__Problem to work on__
In the court excerpt, how many placements did the written chronology of T. L.'s placement history list?

After some back and forth discussions about who had records of T. L.'s prior hospitalizations, the petitioner's attorney offered a written chronology of her placement history, that did not show whether the various placements (42 in number, from March 1997 through the present) were voluntary or pursuant to conservatorship. The presiding juror said that information would be helpful, and when the court asked for a stipulation, counsel for T. L. objected that it was necessary to make available to the jury the context of whether those placements were voluntary or under conservatorship. After a discussion at sidebar, the court told the jury: "So we are going to give you a new exhibit, [it] has a chronology in it that you can consider. And this exhibit will be [No. 1.] Okay. [¶] And you are also to assume, based on the stipulation of the parties, that she was not in a conservatorship but was in these facilities during the periods of time as specified on the document."

No further objections were argued and the court reread the instruction given about permissible consideration of evidence of any past failure to take mental health medication when prescribed, or any lack of insight into her mental condition, with respect to determining T. L.'s present ability to provide for her basic personal needs.

__Dataset extract__
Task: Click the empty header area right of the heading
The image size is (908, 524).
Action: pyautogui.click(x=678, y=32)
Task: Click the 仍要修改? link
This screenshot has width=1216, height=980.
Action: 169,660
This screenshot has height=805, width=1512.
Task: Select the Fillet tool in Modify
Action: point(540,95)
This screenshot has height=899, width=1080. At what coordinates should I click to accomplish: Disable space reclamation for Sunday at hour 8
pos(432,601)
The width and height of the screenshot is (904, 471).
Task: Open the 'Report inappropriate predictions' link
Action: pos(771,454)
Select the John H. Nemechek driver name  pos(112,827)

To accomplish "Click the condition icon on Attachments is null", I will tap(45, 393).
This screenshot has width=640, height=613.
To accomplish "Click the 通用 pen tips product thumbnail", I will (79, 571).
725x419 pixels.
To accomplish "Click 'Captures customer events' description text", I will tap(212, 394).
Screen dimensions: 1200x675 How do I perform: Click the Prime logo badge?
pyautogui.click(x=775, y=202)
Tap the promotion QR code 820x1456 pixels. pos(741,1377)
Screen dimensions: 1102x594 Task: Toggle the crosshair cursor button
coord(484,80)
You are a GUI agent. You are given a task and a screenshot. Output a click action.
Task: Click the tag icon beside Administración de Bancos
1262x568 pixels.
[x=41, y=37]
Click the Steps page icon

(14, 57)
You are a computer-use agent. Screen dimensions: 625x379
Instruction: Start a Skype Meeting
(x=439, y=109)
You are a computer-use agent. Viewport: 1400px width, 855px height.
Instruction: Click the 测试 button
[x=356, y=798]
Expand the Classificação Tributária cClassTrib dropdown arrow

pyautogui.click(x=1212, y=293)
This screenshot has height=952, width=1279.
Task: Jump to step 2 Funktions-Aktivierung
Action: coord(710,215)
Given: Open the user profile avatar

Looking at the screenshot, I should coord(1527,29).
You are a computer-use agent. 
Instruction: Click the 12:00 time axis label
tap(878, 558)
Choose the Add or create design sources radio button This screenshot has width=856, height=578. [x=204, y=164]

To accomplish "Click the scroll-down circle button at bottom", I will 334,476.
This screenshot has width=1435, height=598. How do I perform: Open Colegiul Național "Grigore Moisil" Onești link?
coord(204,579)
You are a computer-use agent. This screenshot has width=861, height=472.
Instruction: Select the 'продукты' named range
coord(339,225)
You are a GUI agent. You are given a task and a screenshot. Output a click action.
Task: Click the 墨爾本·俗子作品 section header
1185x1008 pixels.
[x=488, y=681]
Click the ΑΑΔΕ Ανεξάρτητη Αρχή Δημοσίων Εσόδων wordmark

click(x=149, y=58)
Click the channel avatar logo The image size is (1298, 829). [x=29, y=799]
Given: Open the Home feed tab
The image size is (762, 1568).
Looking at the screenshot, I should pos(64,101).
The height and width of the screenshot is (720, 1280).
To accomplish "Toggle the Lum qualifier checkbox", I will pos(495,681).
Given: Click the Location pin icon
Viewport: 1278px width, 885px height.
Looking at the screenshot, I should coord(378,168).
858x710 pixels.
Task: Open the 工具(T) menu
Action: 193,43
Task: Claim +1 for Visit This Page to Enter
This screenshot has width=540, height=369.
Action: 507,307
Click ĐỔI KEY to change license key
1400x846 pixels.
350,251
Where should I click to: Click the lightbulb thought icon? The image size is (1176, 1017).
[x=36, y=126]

__Solution below__
42 placements, from March 1997 through the present.